You can find screenshots of the current kscreen module here: https://phabricator.kde.org/M63

kded background process

KScreen runs a daemon in the background, which does the following:

  • On session start and resume from suspend, it checks the currently connected outputs and restores a previously configured screen setup (position, outputs enabled, disabled, modes, etc.).
  • When an output is connected, it will again try to find a previously stored configuration and apply it.
  • In both cases, if it doesn't find a previous configuration, it will try to guess, usually enable a newly connected output (so get plasma to render a wallpaper on) it and position it next to the other connected outputs.
  • When the lid of the laptop is closed while an external output is still connected, it will disable the laptop display and move the laptop screens content (panel, windows, wallpaper etc.) to the external monitor.
  • When the laptop lid is opened, it will move things back to the config used before closing the lid.
  • When the configuration is changed, for example from the system settings module, it will save this new configuration in a config file with a combined hash of all monitors' edid information.

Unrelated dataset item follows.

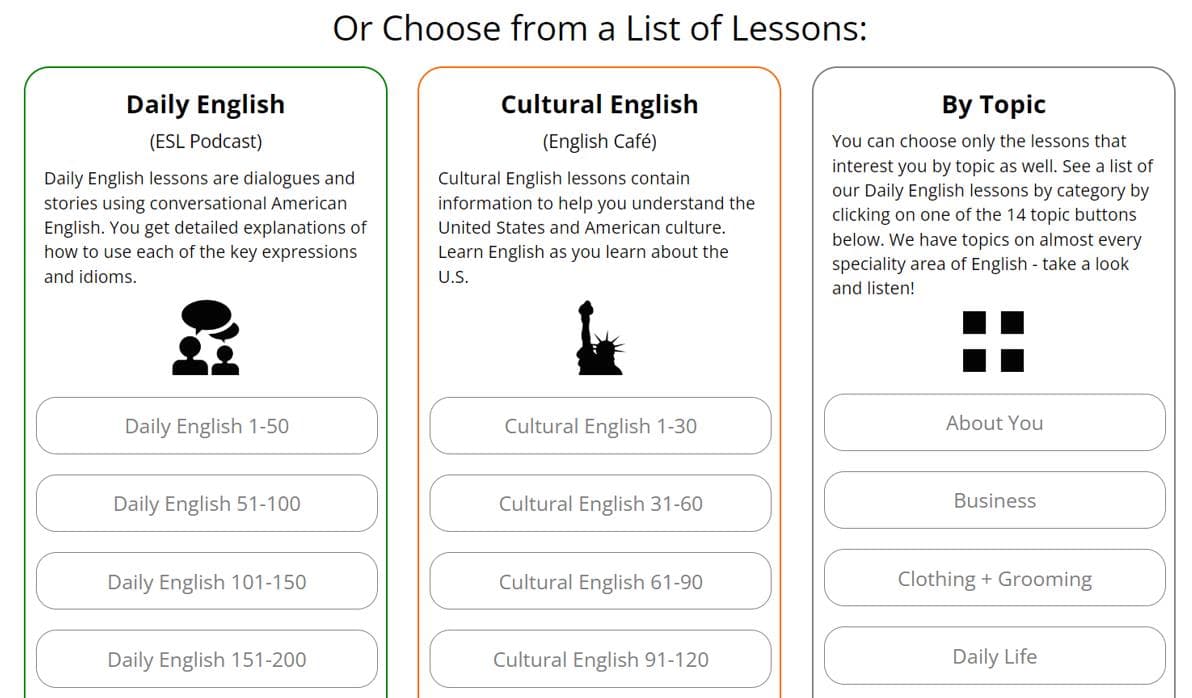Screen dimensions: 1192x698
Task: Open the Business topic lessons
Action: (994, 500)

This makes "pretty sure" that a configuration is specific to a unique combination of connected monitors.

Kscreen's kded is not directly visible to the user, it doesn't have an OSD and doesn't prompt for anything.

libkscreen

Libkscreen is a library than handles all these tasks. It's mostly irrelevant from a design point of view. It means that we can use the same user interface for wayland as well as for X11. Libkscreen handles this internally by using different backend plugins.